Acute coronary syndrome (ACS) comprises a group of entities including acute ST-segment elevation myocardial infarction (STEMI), non-ST segment elevation myocardial infarction (non-STEMI), and unstable angina. These manifestations are common causes of medical consultations and admissions at emergency departments, as well as morbidity and mortality worldwide1-4. USA epidemiological data show that more than 12 million people suffer from coronary artery disease and more than one million suffer myocardial infarction each year, accounting for approximately 466,000 deaths per year due to coronary artery disease1,5.
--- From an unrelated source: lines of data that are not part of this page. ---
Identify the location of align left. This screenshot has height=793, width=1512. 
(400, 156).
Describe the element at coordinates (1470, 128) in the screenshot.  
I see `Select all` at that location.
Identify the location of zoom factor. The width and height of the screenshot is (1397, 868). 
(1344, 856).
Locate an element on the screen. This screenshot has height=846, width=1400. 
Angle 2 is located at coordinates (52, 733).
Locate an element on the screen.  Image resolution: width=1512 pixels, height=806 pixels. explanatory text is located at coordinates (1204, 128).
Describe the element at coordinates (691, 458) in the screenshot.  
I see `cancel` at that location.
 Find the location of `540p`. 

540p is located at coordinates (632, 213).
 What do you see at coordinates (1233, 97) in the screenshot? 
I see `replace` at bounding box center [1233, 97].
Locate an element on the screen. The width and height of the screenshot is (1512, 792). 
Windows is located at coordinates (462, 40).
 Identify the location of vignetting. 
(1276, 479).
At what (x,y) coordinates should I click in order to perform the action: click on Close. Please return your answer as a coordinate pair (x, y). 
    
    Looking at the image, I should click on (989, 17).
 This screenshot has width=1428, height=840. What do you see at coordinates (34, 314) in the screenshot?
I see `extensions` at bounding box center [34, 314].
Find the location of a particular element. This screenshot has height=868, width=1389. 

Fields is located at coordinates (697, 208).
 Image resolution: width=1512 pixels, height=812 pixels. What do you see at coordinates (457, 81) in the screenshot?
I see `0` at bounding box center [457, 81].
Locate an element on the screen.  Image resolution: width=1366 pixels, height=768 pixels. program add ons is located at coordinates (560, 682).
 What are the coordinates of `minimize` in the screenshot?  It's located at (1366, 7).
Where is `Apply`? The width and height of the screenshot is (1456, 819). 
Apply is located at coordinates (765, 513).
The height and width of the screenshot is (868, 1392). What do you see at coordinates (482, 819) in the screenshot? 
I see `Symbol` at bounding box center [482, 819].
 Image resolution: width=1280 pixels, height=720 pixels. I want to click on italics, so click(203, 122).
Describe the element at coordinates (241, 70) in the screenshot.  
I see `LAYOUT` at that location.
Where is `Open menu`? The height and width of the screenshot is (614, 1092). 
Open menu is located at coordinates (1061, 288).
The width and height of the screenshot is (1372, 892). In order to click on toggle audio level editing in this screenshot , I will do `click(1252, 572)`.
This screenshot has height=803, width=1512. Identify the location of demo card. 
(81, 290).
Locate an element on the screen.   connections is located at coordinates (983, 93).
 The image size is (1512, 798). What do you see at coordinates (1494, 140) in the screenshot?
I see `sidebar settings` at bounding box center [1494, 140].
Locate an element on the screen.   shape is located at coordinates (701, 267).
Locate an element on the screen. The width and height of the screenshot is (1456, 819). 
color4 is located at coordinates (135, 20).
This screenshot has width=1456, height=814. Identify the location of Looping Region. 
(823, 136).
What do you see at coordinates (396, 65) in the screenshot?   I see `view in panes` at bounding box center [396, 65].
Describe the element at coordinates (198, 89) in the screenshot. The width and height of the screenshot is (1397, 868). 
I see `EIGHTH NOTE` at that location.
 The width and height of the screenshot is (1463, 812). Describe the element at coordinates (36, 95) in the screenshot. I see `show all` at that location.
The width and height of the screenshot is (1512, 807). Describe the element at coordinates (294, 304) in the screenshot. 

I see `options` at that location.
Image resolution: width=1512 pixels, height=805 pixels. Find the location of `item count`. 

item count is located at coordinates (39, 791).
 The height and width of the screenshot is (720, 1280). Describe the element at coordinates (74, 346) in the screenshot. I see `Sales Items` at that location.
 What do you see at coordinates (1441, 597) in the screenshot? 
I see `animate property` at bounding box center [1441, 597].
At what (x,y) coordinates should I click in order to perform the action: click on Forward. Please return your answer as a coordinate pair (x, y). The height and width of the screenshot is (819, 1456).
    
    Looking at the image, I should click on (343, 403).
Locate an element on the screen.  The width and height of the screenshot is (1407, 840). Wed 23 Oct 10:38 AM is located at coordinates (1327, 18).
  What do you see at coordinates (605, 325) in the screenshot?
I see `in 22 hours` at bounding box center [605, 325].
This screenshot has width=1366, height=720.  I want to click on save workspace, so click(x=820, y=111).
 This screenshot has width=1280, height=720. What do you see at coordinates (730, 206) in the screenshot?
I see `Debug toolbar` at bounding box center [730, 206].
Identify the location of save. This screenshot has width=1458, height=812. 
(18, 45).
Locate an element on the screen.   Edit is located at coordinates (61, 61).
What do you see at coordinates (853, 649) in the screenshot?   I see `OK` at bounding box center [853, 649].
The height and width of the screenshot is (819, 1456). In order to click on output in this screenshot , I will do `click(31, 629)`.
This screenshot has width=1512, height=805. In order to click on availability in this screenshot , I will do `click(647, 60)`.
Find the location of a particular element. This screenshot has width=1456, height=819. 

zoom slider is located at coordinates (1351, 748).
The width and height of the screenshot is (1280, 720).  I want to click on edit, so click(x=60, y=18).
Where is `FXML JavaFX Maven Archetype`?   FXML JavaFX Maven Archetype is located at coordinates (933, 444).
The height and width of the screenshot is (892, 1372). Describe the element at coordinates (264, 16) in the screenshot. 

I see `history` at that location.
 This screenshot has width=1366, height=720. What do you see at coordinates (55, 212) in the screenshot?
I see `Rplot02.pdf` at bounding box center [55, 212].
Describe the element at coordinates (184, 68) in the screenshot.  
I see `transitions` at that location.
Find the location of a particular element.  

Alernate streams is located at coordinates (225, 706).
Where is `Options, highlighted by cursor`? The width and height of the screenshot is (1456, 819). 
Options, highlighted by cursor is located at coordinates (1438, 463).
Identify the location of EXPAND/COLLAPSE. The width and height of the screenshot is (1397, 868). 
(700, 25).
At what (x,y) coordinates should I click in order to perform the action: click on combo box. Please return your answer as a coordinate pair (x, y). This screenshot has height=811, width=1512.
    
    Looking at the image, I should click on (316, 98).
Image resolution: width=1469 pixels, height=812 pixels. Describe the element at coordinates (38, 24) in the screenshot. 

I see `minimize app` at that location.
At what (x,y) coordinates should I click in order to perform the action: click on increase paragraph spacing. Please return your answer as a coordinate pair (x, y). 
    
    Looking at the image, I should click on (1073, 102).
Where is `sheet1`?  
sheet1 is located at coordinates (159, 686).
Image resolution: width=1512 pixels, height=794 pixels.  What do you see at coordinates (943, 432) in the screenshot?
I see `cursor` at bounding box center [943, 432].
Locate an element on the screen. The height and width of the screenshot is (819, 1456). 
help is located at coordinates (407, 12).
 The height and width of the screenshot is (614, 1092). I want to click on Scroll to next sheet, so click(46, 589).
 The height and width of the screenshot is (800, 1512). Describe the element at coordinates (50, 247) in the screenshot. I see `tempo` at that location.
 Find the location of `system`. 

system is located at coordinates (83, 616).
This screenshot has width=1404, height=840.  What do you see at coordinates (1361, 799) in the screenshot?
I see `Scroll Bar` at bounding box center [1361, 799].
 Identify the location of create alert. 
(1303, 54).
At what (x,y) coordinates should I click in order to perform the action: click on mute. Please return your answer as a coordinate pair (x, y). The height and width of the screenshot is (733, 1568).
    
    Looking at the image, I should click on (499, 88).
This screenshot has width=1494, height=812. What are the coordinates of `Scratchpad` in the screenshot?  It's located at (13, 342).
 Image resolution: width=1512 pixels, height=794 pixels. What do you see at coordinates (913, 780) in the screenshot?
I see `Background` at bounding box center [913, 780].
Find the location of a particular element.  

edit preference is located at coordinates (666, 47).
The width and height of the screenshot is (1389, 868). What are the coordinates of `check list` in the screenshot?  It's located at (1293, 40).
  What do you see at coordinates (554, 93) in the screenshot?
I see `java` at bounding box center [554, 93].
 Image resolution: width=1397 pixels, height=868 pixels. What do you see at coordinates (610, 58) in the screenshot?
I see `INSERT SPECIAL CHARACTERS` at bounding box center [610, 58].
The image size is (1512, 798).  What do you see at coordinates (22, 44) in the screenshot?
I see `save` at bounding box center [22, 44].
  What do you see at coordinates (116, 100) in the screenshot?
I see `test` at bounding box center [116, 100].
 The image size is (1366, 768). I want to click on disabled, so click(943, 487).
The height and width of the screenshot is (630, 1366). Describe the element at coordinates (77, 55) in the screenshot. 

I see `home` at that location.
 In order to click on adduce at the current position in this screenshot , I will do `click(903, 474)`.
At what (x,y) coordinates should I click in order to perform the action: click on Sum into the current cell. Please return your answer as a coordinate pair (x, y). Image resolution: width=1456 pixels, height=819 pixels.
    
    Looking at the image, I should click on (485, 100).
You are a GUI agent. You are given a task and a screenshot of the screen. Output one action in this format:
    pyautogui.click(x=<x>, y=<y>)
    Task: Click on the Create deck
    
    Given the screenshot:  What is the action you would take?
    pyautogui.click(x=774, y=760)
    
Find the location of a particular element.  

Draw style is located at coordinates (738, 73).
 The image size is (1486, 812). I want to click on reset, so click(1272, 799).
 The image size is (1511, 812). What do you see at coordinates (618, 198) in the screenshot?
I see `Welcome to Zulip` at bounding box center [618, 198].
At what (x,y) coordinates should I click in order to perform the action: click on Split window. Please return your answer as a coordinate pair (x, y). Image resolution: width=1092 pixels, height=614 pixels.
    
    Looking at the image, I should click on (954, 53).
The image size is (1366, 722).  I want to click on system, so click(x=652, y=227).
Over the past decade, a greater in-depth understanding of ACS pathophysiology has led to advances in therapeutic interventions and launching of new drugs for treating it1,6. National7 and international8 guidelines with recommendations for treatment have been developed based on randomized clinical trials conducted with geographically restricted populations and patients who strictly met the criteria for inclusion1,3.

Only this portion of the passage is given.